安倍政権支持の裏 侵略・敗戦のコンプレックス

 かつての日本は、暴力団という「悪」にもそれなりに居場所を与え、甘い汁を吸わせつつも、その力が過大にならないようコントロールする、という手法をとってきた。

 「しかし、現在はそうしたグレーゾーンを認めるという流れではまったくない。ヤクザはかつてないほど弱体化している」と鈴木さんは話す。

 最近、暴力団関係者がタピオカドリンクの店を経営しているケースを記事にした。読者からは「悪事に手を染めているわけではないから、別にいいのでは」との反響もあった。

 「実は私自身もそう思うが、警察に言わせれば『暴力団の資金源になっているから問題だ』ということになる。全国の暴力団排除条例は、暴力団員が一般人とビジネスすることをほぼ全面禁止している」

 世間を見渡しても、「コンプライアンス」という言葉に象徴されるように、あいまいさを許さず、「善と悪」「味方と敵」をはっきり区別し、悪や敵は徹底的にたたく。そんな時代の流れが強まっており、民主党政権時代を「悪夢」と断定し、野党を激しく攻撃する安倍政権もその流れに乗っていると感じる。

 「その流れは止めようがないかもしれないが、暴力団を徹底的にたたき、追い詰めたことが、シノギ(資金源)を失ったヤクザたちがアワビやウナギの幼魚、カニなどの密漁・密売に続々と参入することにもつながった」

 普通の人が口にする食べ物にもヤクザが関与する時代になったことを潜入取材によって明らかにしたのが『サカナとヤクザ』だった。暴力団という病の原発巣を強制的に取り除こうとしたら、逆に体全体に散らばってしまった。鈴木さんはそんなイメージを抱く。

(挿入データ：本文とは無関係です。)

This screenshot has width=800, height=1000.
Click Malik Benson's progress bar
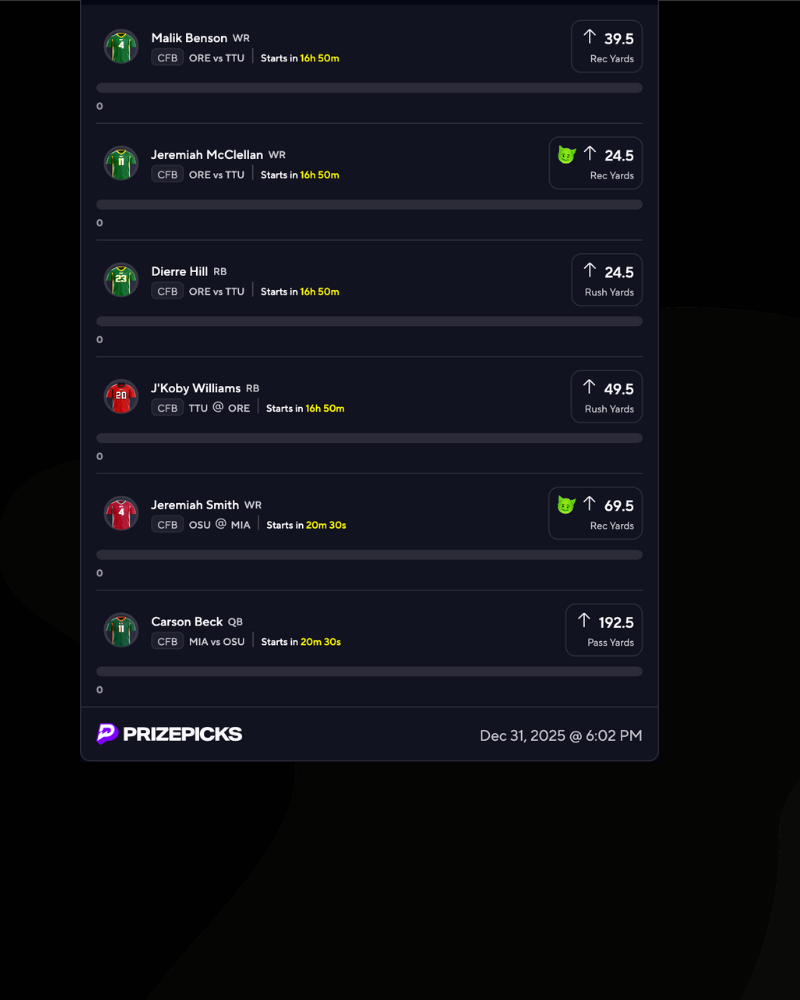click(369, 88)
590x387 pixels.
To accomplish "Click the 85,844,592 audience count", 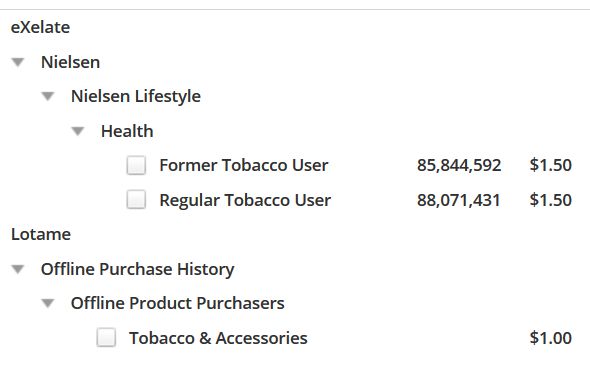I will tap(459, 165).
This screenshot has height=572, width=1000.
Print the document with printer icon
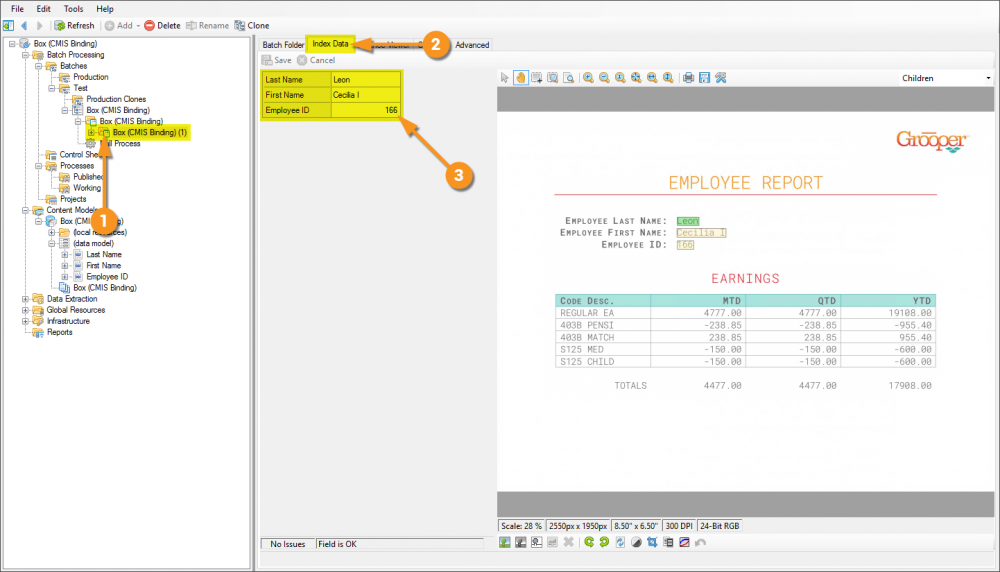coord(688,78)
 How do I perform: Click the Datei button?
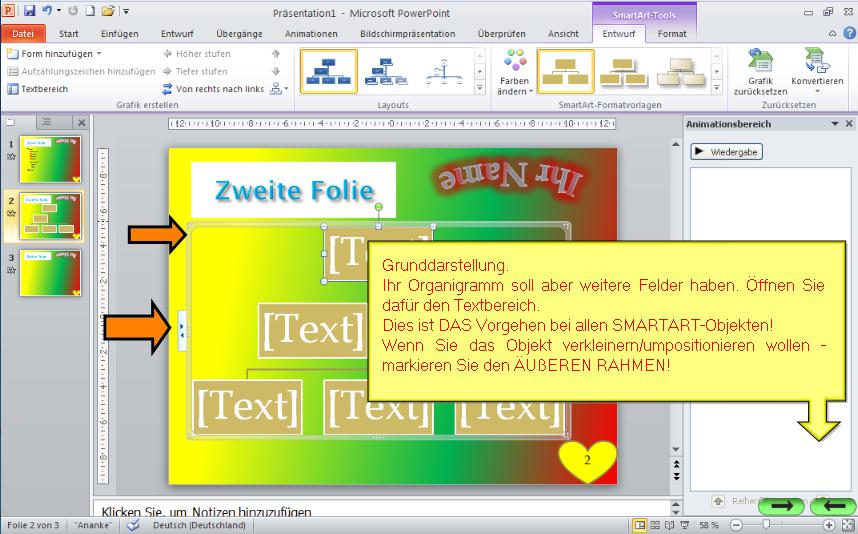tap(23, 33)
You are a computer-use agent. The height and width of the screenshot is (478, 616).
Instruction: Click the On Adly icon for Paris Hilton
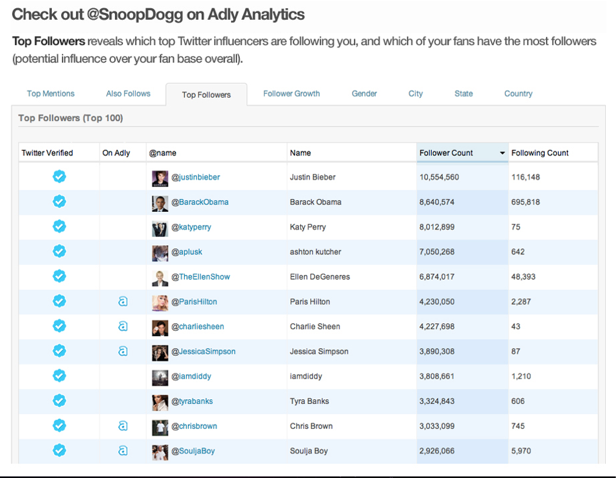pos(123,301)
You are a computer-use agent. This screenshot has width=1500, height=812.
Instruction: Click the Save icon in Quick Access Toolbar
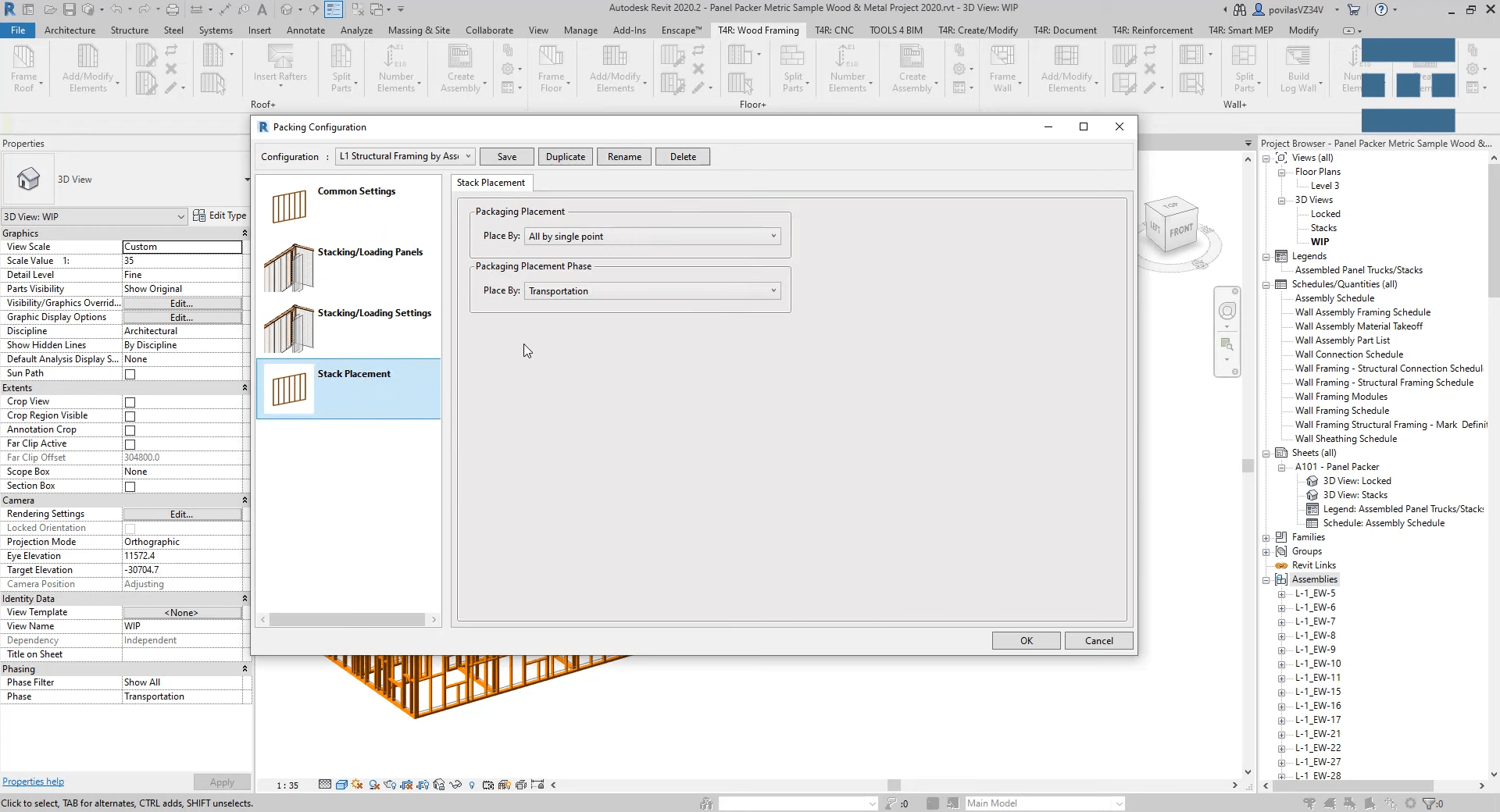(69, 9)
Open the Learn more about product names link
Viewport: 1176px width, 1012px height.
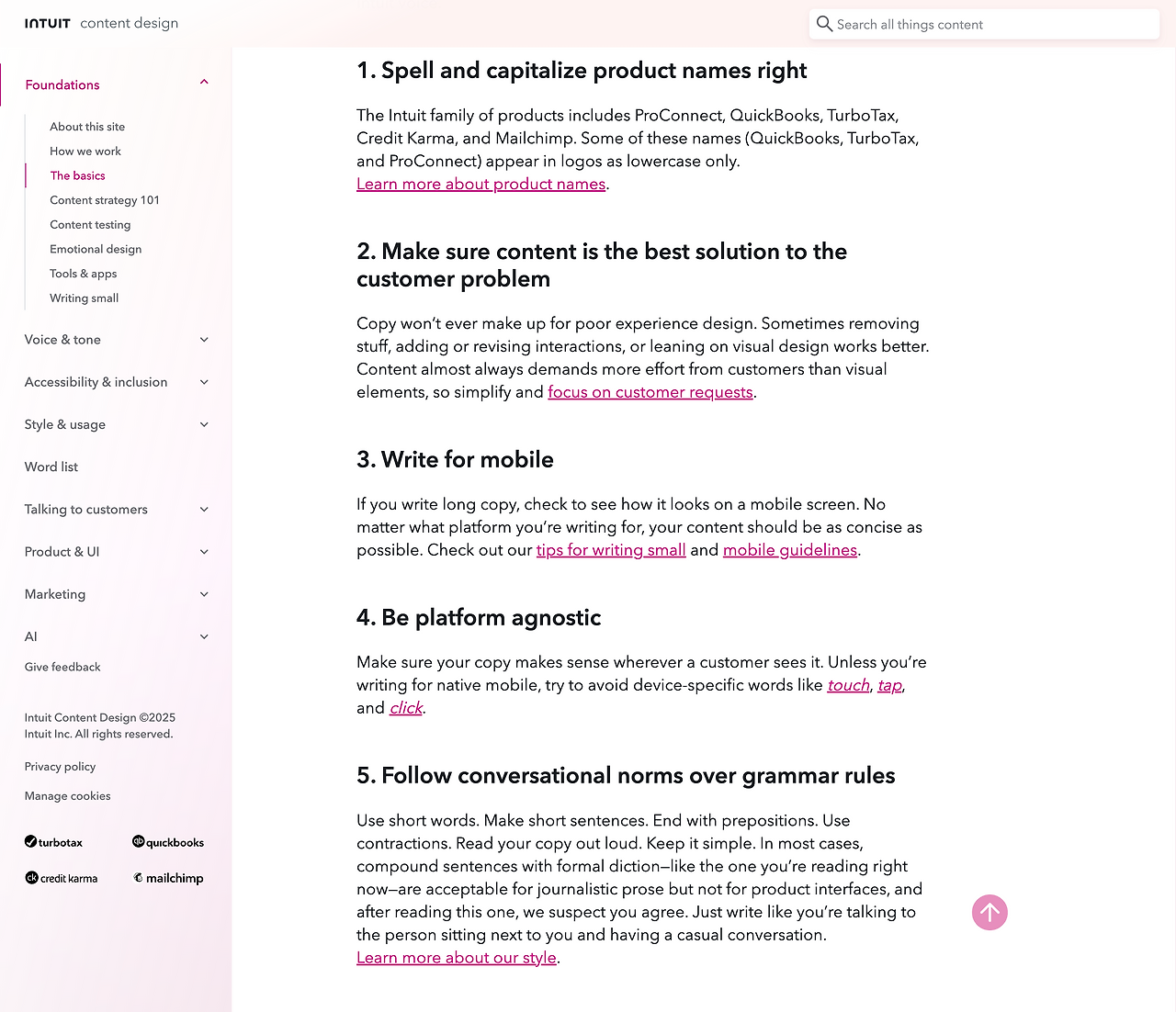(x=481, y=184)
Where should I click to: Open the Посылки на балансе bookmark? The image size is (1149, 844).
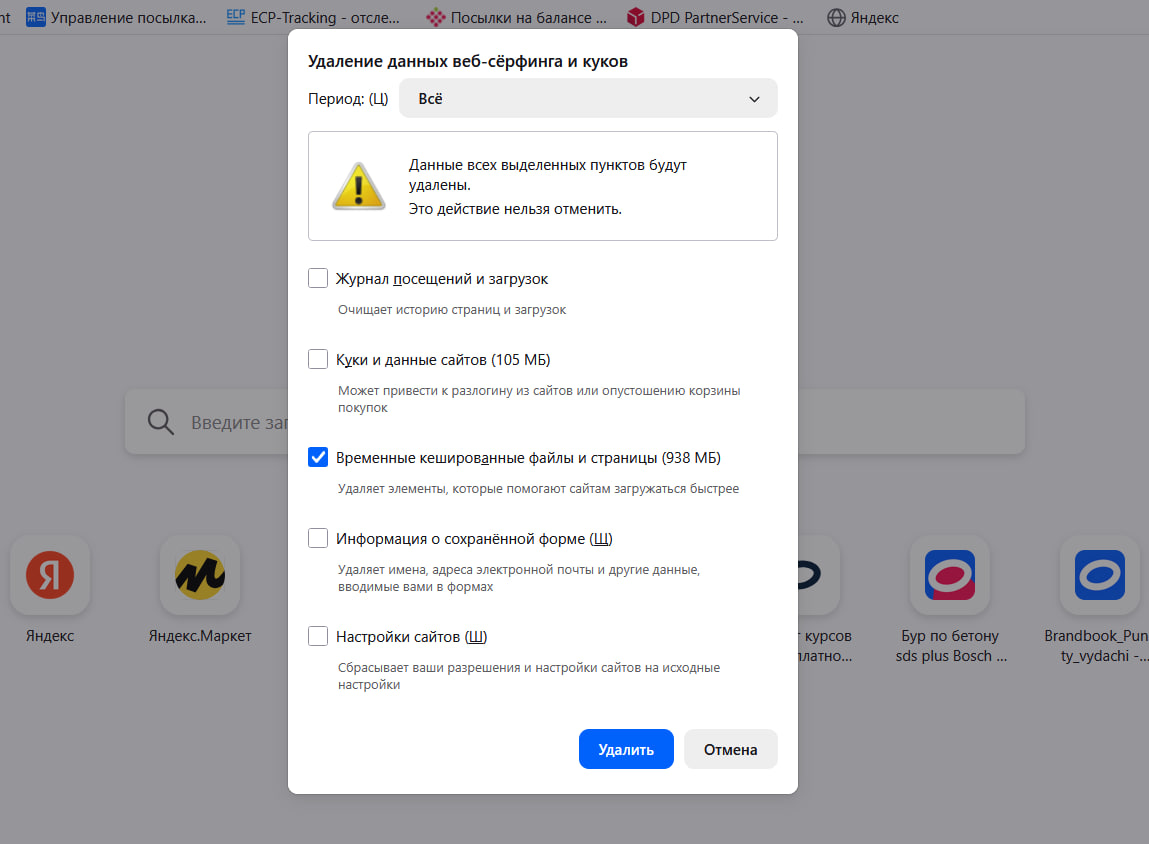pos(517,18)
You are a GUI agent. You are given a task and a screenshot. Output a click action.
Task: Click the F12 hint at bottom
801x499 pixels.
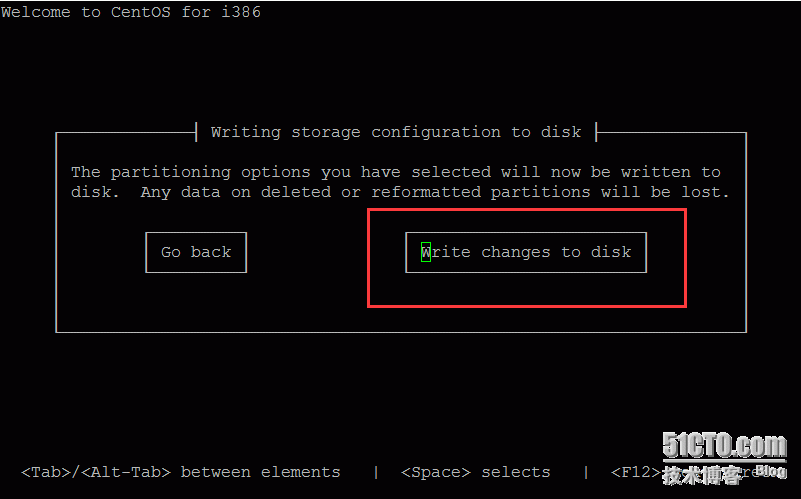[x=636, y=472]
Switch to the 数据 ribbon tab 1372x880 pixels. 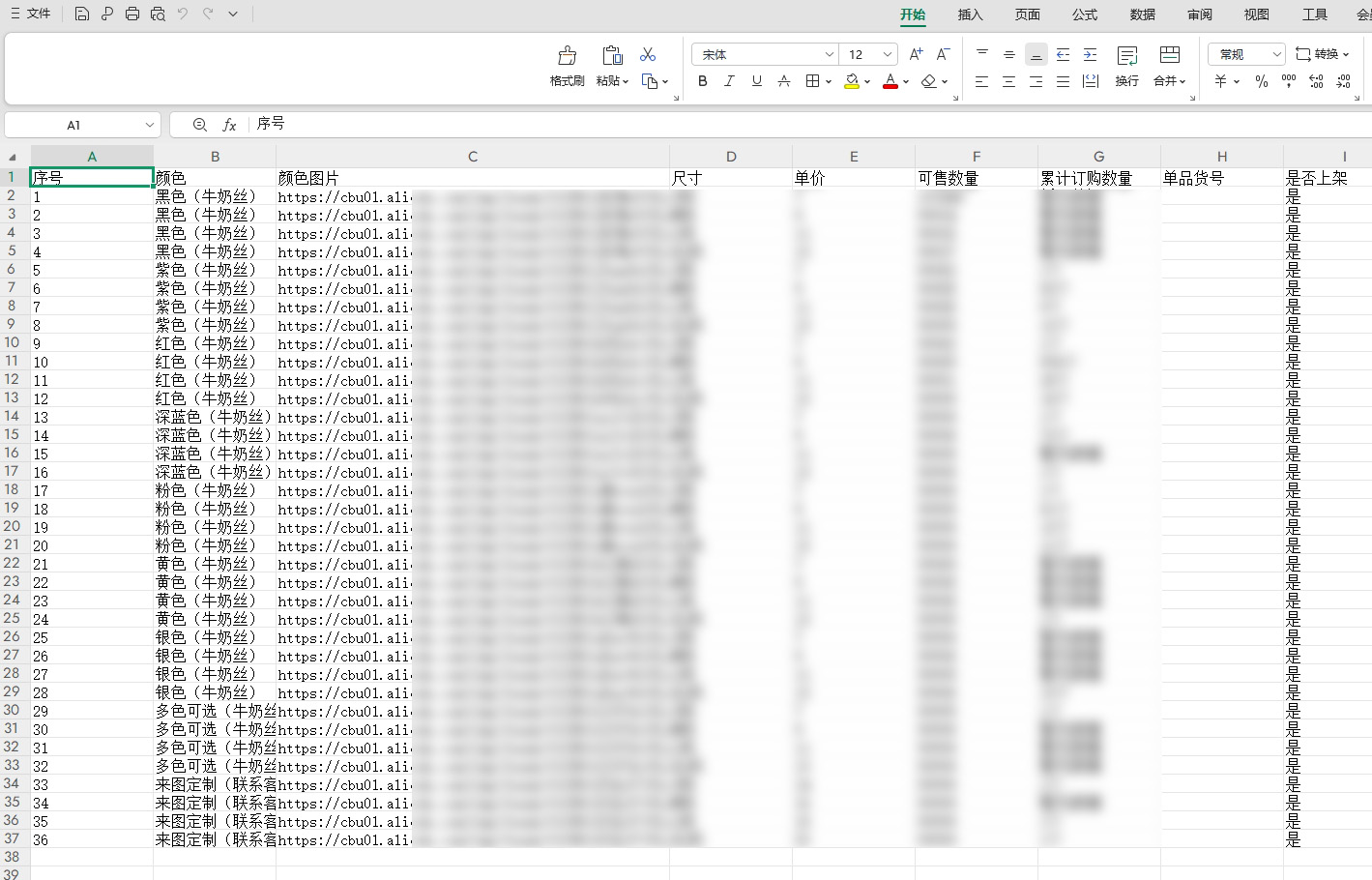tap(1142, 15)
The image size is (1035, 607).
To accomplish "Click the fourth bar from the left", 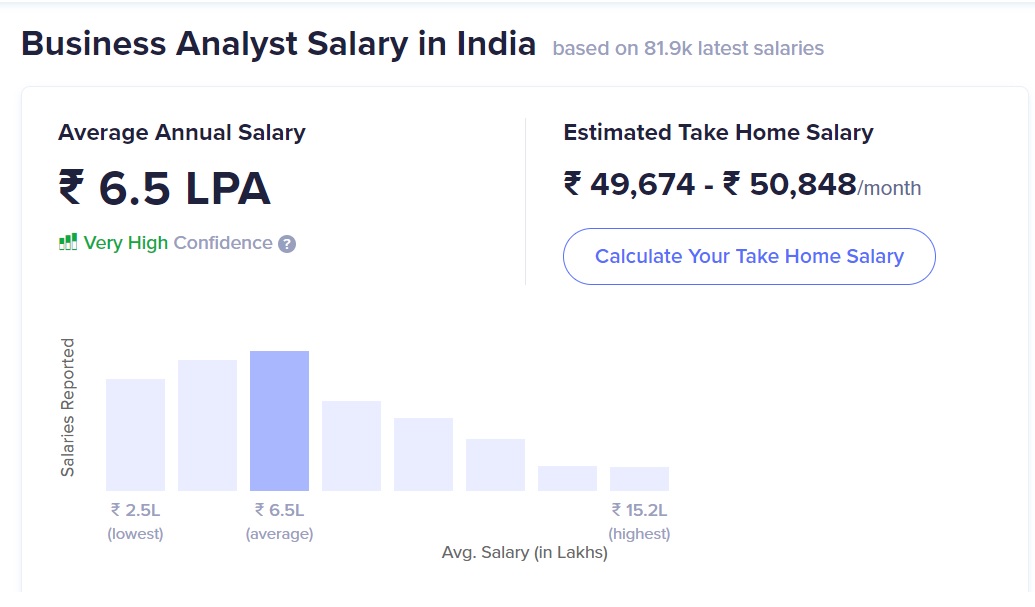I will [x=351, y=446].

 長年、暴力団を取材してきて、一般人、ヤクザを問わず人間の行為の動機には「自らの過去に対する復讐(ふくしゅう)」という面があると思うようになった。

 最近の若いヤクザには、いじめられたり引きこもったり、という経験のある人が増えた。彼らの振るう暴力は元不良たちよりもすさまじい。居場所のない若者たちが、暴力団の看板を背負うことで屈辱的な過去と決別し、コンプレックスやルサンチマン(うらみ)を発散する。

 「安倍政権が支持される理由の一つも『侵略と敗戦』という日本の過去からの決別と復讐を望んでいる人々が少なくないからではないか」

 安倍晋三首相は「戦後レジームからの脱却」を掲げ、憲法の改正を目指す。強硬な対韓国外交の背後にも「過去の歴史に配慮するのはもう終わりにする」という強い意思が見える。

 多くの暴力団員が殺されたり人生を棒に振ったりする末路を見てきた。ヤクザは大胆な過去への復讐を目指し挫折するが、堅気の人間は過去を断ち切れずに背負い、未来に向けてとぼとぼと、かっこ悪くもまっとうな道を歩んでいく。